А в 1802 году армия Конде, которую финансировала Англия, была распущена. Для герцога Энгиенского началась жизнь частного человека. Судя по дошедшим до нас сведениям, жизнь внешне спокойная и вполне благополучная. Вот тут-то он и был арестован французами.
Граф Эммануэль Огюст де Лас-Каз, сопровождавший Наполеона в его последнее изгнание, в «Мемориале Святой Елены» рассказал: «Он [18] писал к Наполеону, который был расположен отменить смертный приговор, но *** переслал ему письмо герцога лишь после исполнения приговора, такова доподлинная правда» [19] .
Разговор о судьбе герцога зашёл (в который раз!) незадолго до смерти Наполеона. Раздражённый, он потребовал принести завещание, дрожащими пальцами вскрыл пакет и, ничего не говоря, приписал несколько строк: «Я велел арестовать и судить герцога Энгиенского потому, что этого требовали безопасность, благополучие и честь французского народа; в то время граф д’Артуа, по собственному его признанию, содержал в Париже шестьдесят наемных убийц. В подобных обстоятельствах я и теперь поступил бы точно так же».
Трудно сказать, была ли эта приписка попыткой оправдаться или всего лишь результатом накопившегося раздражения, но он наверняка много раз сожалел о случившемся.
Недоброжелатели возлагают вину за расстрел на одного Наполеона. Забывая общеизвестный в своё время факт: о местонахождении герцога сообщил Наполеону Талейран, он же толкнул на похищение и убийство, доказывая, что оно станет единственным способом предотвращения смуты и гражданской войны, неизбежных в случае убийства Первого консула. Кроме того, Наполеона обвиняют в том, что это он заставил судей единодушно проголосовать за расстрел. Но из их мемуаров, написанных после падения Наполеона (так что бояться было уже некого), следует, что, отправляясь на суд, они даже не знали, кого именно им придётся судить.
Уже два столетия историки недоумевают: почему Наполеон, понимавший, какой гнев вызовет расстрел герцога Энгиенского, не помиловал его? Ведь у него был шанс не только продемонстрировать свою решительность, отправив преступника под суд, но и проявить милосердие, воспользовавшись своим правом на помилование. Именно так он и собирался поступить. Об этом свидетельствует барон де Меневаль, на чьих глазах происходили события, оказавшиеся роковыми. Наполеон послал письменное указание привезти ему просьбу герцога о помиловании, но письмо попало к адресату с опозданием, уже после того, как приговор был приведен в исполнение.
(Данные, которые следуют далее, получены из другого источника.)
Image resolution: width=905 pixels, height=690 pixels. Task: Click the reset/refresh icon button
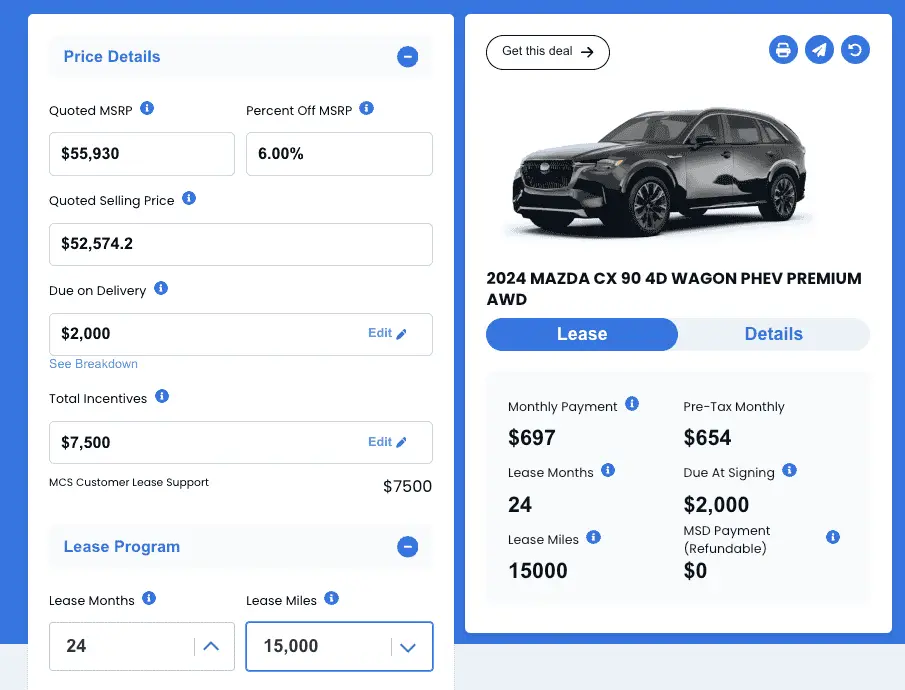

О том, как это известие воспринял Наполеон, рассказал его камердинер Констан: «На лице его лежала печать меланхолии и страдания. Пока я одевал его, он не произнес ни слова, чего никогда не случалось. Неожиданно распахнулась дверь, и в комнату вошла жена Первого консула в своём утреннем неглиже. Она была страшно возбуждена, на щеках виднелись следы слёз… Она ворвалась в комнату с криком: “Герцог Энгиенский мёртв! О, мой друг! Что же ты наделал!” Затем, рыдая, она упала в объятия Первого консула, который мертвенно побледнел и чрезвычайно возбуждённым тоном сказал: “Эти негодяи слишком поспешили!”»
Не верить Констану нет никаких оснований. Значит, расстрел оказался для Наполеона неожиданностью. Значит, он хотел только наказать, но не убивать… А расплачиваться ему пришлось за преднамеренное жестокое убийство. Как это похоже на судьбу Александра… Тот тоже не хотел убивать, но обвинение в убийстве отца тяготело над ним до конца дней.
И Наполеон расплачивался до конца дней. Многие из тех, кто сочувствовал Французской революции, кто видел в нём, Первом консуле, а потом и императоре, освободителя угнетенных народов, после казни, которой он на самом-то деле не хотел, стали считать его тираном, пренебрегающим общечеловеческими, дипломатическими и политическими нормами.
Именно казнь герцога Энгиенского подтолкнула Россию, Англию и Австрию к объединению, которое и привело в конце концов к краху империи Наполеона.
В начале царствования Александр заявлял, что внешняя политика Российской империи будет основываться на невмешательстве в западноевропейские дела, но это была скорее декларация о намерениях, рассчитанная на то, чтобы успокоить соседей. Одновременно, сразу по вступлении на престол, Александр I заявил в инструкциях российским послам: «Большая часть германских владетелей просит моей помощи; независимость и безопасность Германии так важны для будущего мира, что я не могу пренебречь случаем для сохранения за Россией первенствующего влияния в делах Империи».